O Conselho Nacional do Ministério Público (CNMP) retoma nesta segunda-feira, 18, o julgamento dos procuradores da Lava Jato do Rio de Janeiro, acusados de abusos, entre os quais a divulgação de investigações sob sigilo. A análise do caso foi interrompida por um pedido de vista do conselheiros Silvio Amorim, que representa a PGR no conselho.
O julgamento é contra 11 ex-integrantes da força tarefa por reclamação disciplinar de ex-ministros. A discussão é em torno da quebra de sigilo promovida pelos procuradores numa fase em que as investigações ainda tramitavam reservadamente: eles divulgaram um realease sobre a operação contra Romero Jucá, Edison Lobão e Márcio Lobão com acusação de recebimento de propina.
Segundo a defesa dos acusados pela Lava Jato, quando a denúncia foi oferecida, em março deste ano, as informações estavam sob sigilo e não poderiam ter sido divulgadas.
A restrição sobre os autos foi derrubada só oito dias depois da divulgação. Procuradores dizem que a prática é comum no MPF e citam os princípios da publicidade e do interesse público.

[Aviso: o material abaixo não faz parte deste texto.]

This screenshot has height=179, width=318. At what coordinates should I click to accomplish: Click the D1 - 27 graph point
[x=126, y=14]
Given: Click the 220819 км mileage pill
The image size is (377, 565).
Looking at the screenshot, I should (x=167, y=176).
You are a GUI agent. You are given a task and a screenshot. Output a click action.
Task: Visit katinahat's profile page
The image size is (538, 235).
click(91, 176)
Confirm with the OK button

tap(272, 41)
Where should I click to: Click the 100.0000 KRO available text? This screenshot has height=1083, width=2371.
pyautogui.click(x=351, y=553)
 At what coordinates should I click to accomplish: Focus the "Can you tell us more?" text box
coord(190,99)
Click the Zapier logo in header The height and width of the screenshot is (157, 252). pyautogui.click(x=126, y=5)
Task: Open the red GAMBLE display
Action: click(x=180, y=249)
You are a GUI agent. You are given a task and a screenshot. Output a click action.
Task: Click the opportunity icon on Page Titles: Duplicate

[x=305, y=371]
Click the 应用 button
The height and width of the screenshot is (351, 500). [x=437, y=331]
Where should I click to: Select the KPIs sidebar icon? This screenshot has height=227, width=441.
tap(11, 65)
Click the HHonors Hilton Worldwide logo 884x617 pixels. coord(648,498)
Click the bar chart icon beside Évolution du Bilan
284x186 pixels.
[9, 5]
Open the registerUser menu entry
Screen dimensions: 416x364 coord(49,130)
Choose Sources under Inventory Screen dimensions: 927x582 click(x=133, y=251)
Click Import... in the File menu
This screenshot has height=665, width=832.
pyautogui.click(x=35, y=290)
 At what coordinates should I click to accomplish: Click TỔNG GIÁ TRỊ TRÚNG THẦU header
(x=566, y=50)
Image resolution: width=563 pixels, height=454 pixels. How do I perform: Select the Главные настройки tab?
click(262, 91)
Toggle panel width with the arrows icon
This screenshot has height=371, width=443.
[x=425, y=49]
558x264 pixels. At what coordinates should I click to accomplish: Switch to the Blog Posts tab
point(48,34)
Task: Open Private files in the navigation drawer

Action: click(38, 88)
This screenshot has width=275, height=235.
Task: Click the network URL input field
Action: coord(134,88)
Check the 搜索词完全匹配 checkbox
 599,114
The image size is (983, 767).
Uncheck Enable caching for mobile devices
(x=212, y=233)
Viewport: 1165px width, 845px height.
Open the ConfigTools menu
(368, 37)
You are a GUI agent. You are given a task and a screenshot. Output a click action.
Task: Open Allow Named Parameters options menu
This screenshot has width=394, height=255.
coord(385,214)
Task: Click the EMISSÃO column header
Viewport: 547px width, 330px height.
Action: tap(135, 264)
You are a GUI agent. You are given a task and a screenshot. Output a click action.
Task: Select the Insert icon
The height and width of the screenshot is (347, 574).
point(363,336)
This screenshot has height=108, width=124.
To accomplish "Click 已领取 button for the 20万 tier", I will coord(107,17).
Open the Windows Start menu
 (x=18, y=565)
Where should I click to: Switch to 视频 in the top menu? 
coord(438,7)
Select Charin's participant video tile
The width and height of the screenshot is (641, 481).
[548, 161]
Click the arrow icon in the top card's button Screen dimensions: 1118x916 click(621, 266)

No mês passado, o corregedor do CNMP, Rinaldo Reis Lima, votou a favor da abertura do processo e sugeriu a demissão dos procuradores. Ele argumentou: “Estamos diante do descumprimento de dever legal de sigilo sobre algo alcançado em razão da função exercida na atividade fim”.
É exatamente para acabar com situações como esta que o Congresso está debatendo uma PEC que inibe abusos e excessos de promotores e procuradores.